従来モデルはBluetoothを利用した音楽再生にも対応していたが、本機では非対応となった。その代わり新たにHDMI入力端子を備え、そちらを介して動画と音声の再生ができる。どちらがイイかは好みによるところだけれど、音楽クリップを常時再生するなんて使い方をするなら嬉しい変更といえるハズだ。
映像ソースの価値を高めているのがLEDバックライトを採用した7V型ディスプレイ。グレアパネル&広い視野角によりクッキリと美しい映像を再現。当然、ノングレアパネルより映り込みはあるものの、輝度の高さもあってそれほど気にならず、映像の美しさだけを堪能できる。ビエラ譲りの地デジもこのディスプレイにより魅力をアップ。クルマの中&7V型画面というハンデを感じさせない美しさで、4チューナー×4アンテナが実現する感度の良さ、番組表やデータ放送へも対応とハイスペック。テレビ好きには間違いなくオススメのナビといえる。
高い平均点間違いなしの超優等生
ストラーダのフラグシップとなるRシリーズ。従来、フラグシップといえば「最新機能を満載した超高性能機」で、ヒエラルキーの頂点的なイメージだった。だが、本機の場合はこれまでのモデルで培ってきた機能を着実にリファイン、操作性を中心に使い勝手を高めたという印象を受ける。
突出した機能をもって頂点をうたうのではなくナビ機能、AV機能、操作性、レスポンスなど多方面で劣る部分を潰していき、全体的な平均点を高めることに注力したモデルといえそうだ。事実、昨年の春モデルで書いたマルチタッチ非対応、昨年秋モデルで書いたカスタマイズの弱さ、というあたりもすぐに対策されている。もちろん、この記事が要因ってワケではないだろうけれど、ユーザーの不満を汲み取りつつ対処できる体制を持っているワケだ。

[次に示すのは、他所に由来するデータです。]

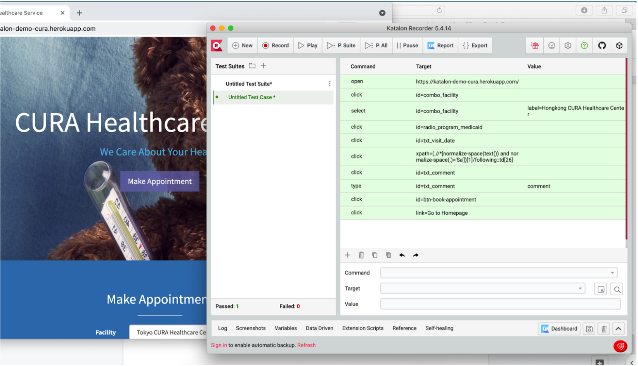Click the undo arrow below the command list
The image size is (638, 366).
pyautogui.click(x=402, y=256)
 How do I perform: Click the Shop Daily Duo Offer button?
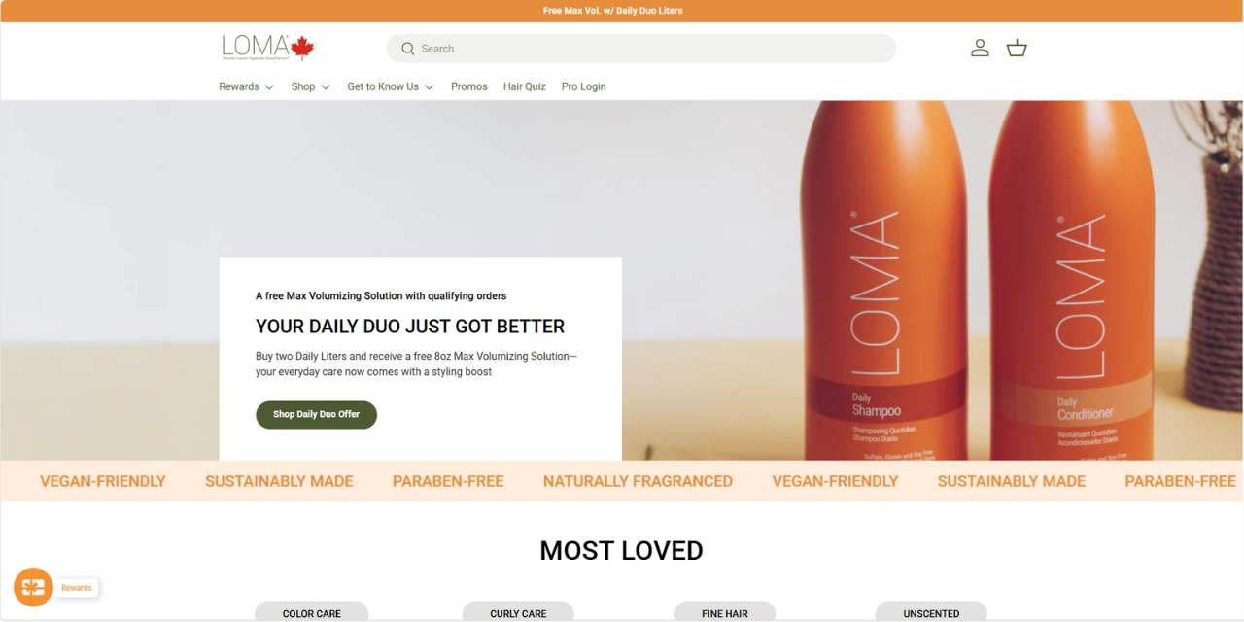click(x=316, y=414)
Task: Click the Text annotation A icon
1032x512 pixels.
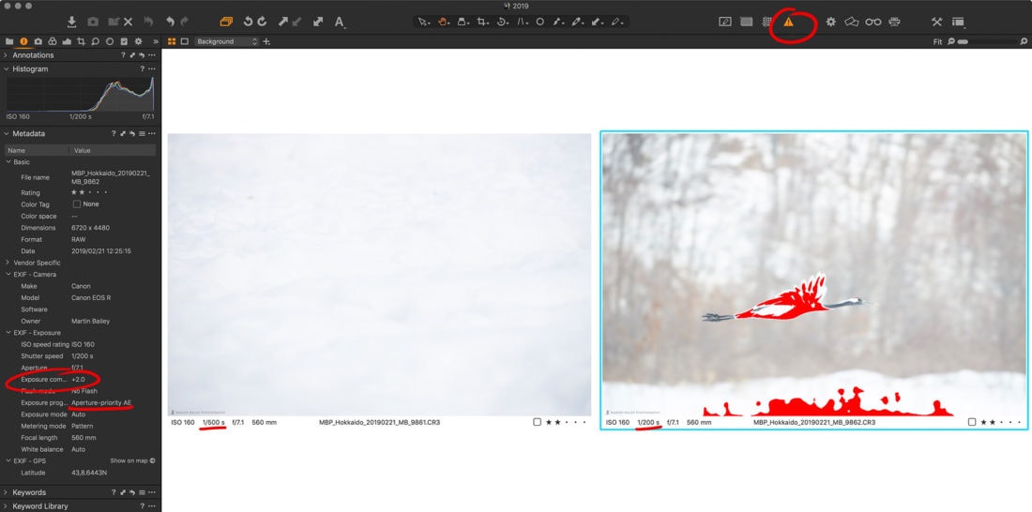Action: [x=339, y=22]
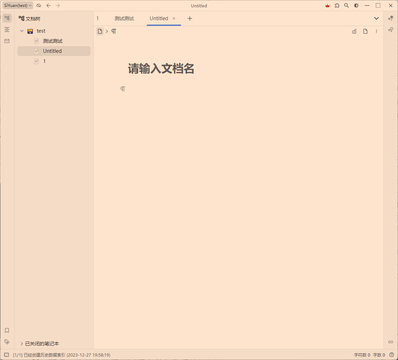The height and width of the screenshot is (360, 398).
Task: Open the outline panel
Action: point(7,30)
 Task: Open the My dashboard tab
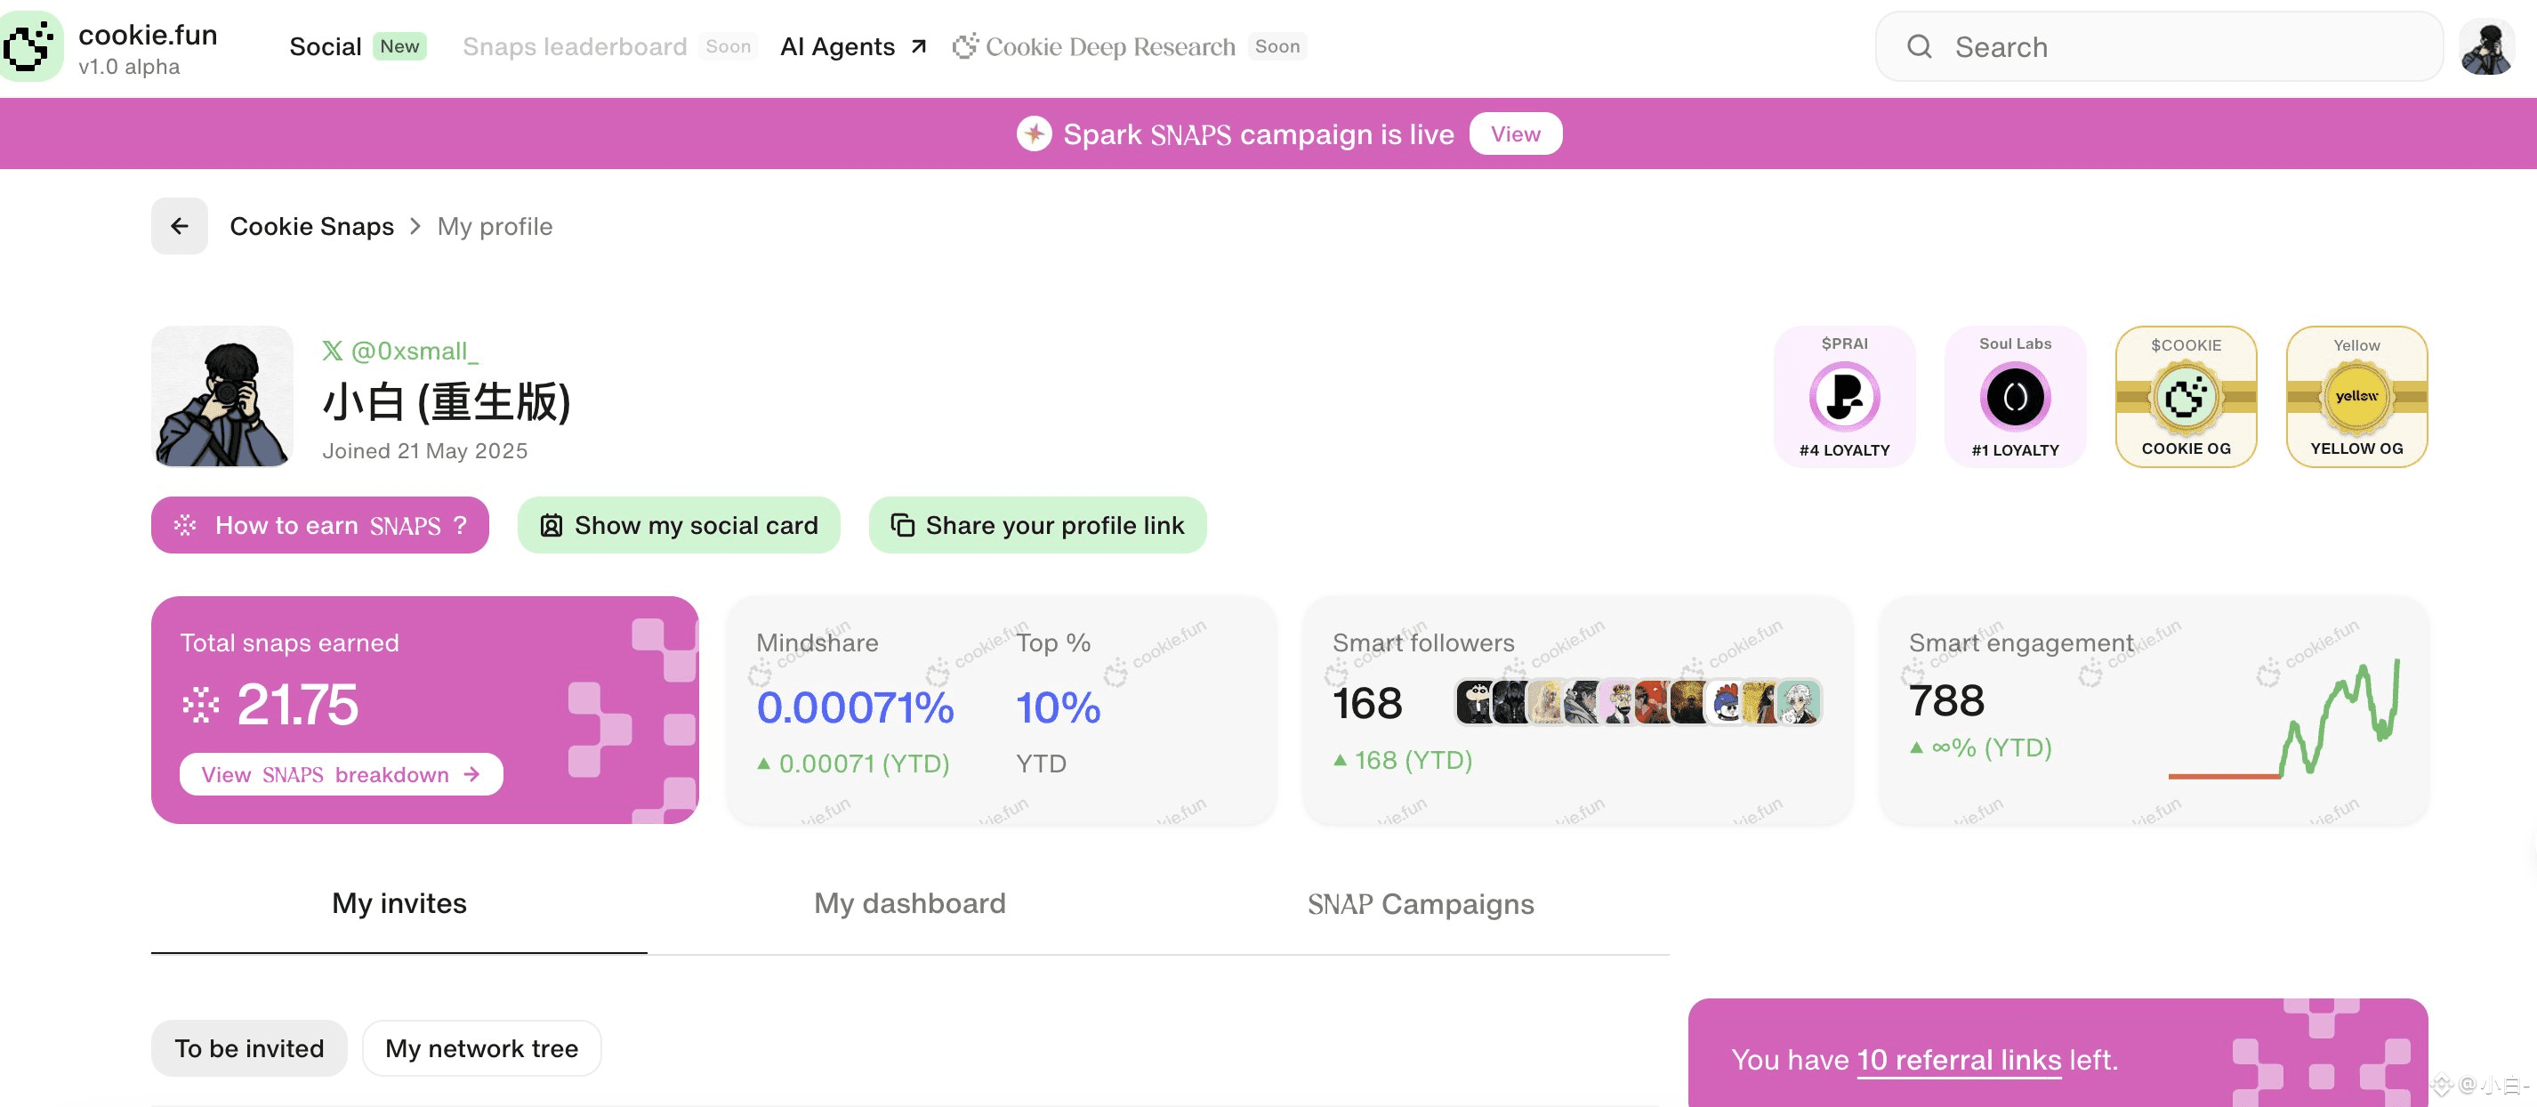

それに突出した部分がないかといえば、スマホ連携による「おでかけナビサポート ここいこ♪」の使い勝手はバツグンだし、総合家電メーカーならではといえる地デジのチューニングも圧倒的。
カーナビを初めて購入するビギナーはもちろん、いままで純正しか使っていなかったユーザー、それに何度も買い換えているというヘビーユーザーまで含め、多くのユーザーが満足できるモデルといえる。